A year before she became the new kid on the block, I had just moved to the Land of Enchantment, too. In the beginning, I think that’s what drew us together, but as time passed, it was more than that. There’s nothing like young friendship. The bond is indescribable and helping one another get through those awkward, coming-of-age years was a pretty special thing, although I didn’t know it at the time.

We would spend hours in her basement boudoir. Lol. That’s what we used to call it. Her parents had converted it into a mini-apartment with a bedroom, bathroom, kitchenette and living room. She lived there in her own little paradise. She had beautiful things — gorgeous furry carpets, a gold trimmed vanity, a fluffy down comforter and a closet stuffed with designer clothes. She taught me about tennis, interesting books and how to match my perfume to my personality. I still miss her.

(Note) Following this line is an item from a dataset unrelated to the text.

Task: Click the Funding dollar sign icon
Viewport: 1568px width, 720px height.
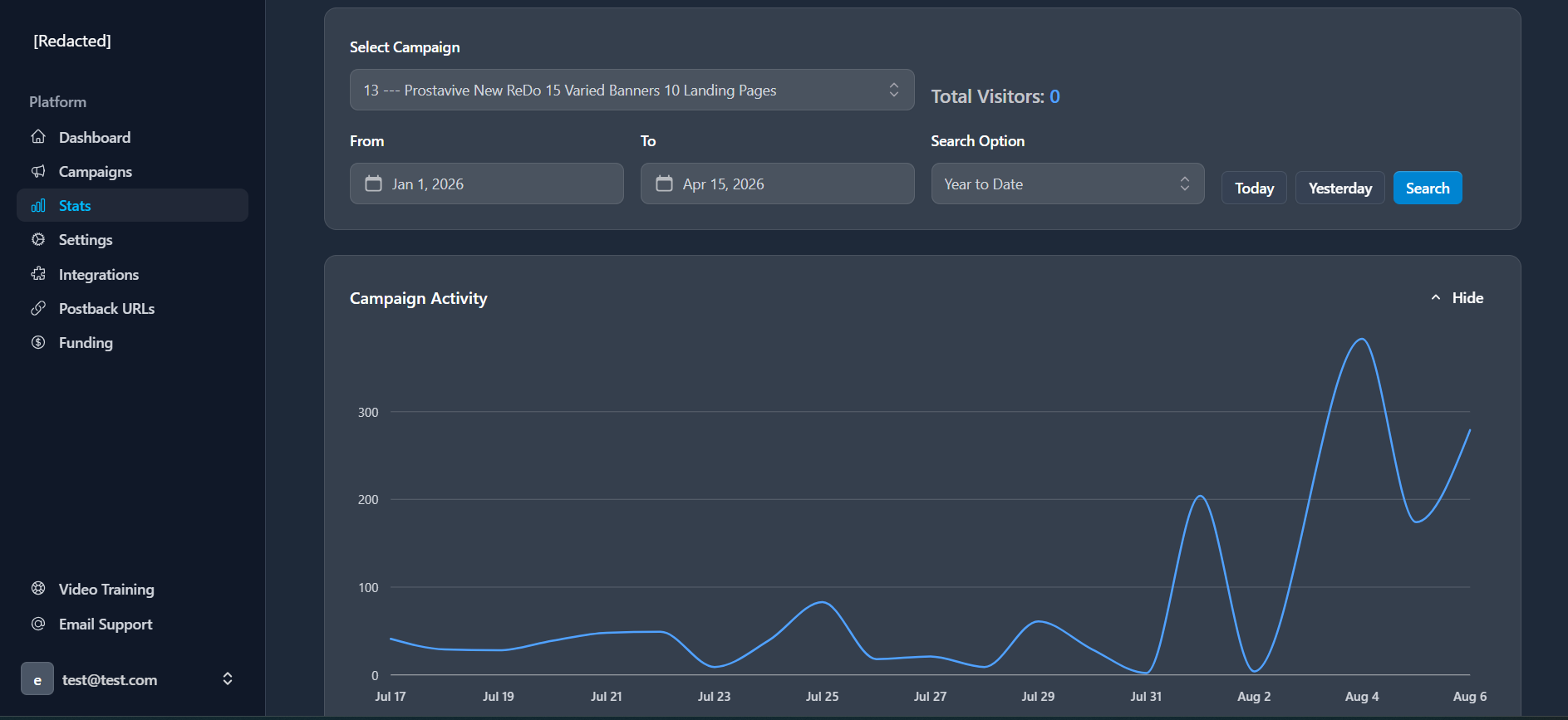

She died on a hot August day, a few weeks after my birthday and even though it was over twenty years ago, I still remember it like it was yesterday. I wish I could say I was devastated, but I sat in the front row at her funeral void of any kind of emotion. After everyone left, I lingered by her casket and wondered when the tears would come. They didn’t.

I told her I was sorry we had drifted apart after high school and that I had always wondered why she stayed behind when everyone else had left for college. At the time, she seemed lost to me, but looking back on it now, maybe I was the one who was trying to find my place in the world while she had always known hers.

A few years later, she finally flew the coop. Not only did she find new purpose at a college in Las Cruces, she found love, too. She described him perfectly in her letters and when I talked to her on the phone she seemed genuinely happy. It made my heart sing and I couldn’t wait to be reunited and talk about all the exciting things happening in both of our lives, but I would never see her again.

The knock at my dorm room came at an odd time and the person standing in the doorway wasn’t someone I was expecting a visit from. He was a few years older than me and one of my brother’s best friends. He also happened to be from my hometown. We didn’t run in the same circles. He was popular, good looking and most of the time ignored me when he saw me on campus, so his presence was disconcerting.

After an awkward “hello,” he grabbed my hand and led me to a chair and told me to sit down. I’m not exactly sure what happened after that, but I do remember the words falling out of his mouth in slow motion and only being able to comprehend some of them. Car, injuries, died. “I’m so sorry,” he said and then, I heard nothing. I told him to leave. He didn’t want to, but he did. My parents collected me the next day and we headed home so I could pay my respects.

After her funeral, her parents asked me to stop by the house. It was weird being there without her. It was sad, empty and grief was thick in the air. Her mother handed me a garment bag and said: “She would have wanted you to have it.” I thanked her and left without opening it.

When I got home, I discovered her mother had gifted me my best friend’s most prized possession, her decadent fur coat. She used to dance around in it singing Madonna songs. She always promised to loan it to me, but I cheekily refused. I took the coat off its hanger, slipped it on, wrapped my arms tightly around myself and wept.

I never wore the coat again (until I put it on for the blog) but I did cry again – and again – and again. Over the years, I would buy more fur, but only re-purposed, as in vintage. As I grew into an educated woman, I stopped wearing it altogether for humane reasons. And while fashion today allows me to be “Faux Fabulous,” the trend still reminds me of my sweet friend from all those years ago.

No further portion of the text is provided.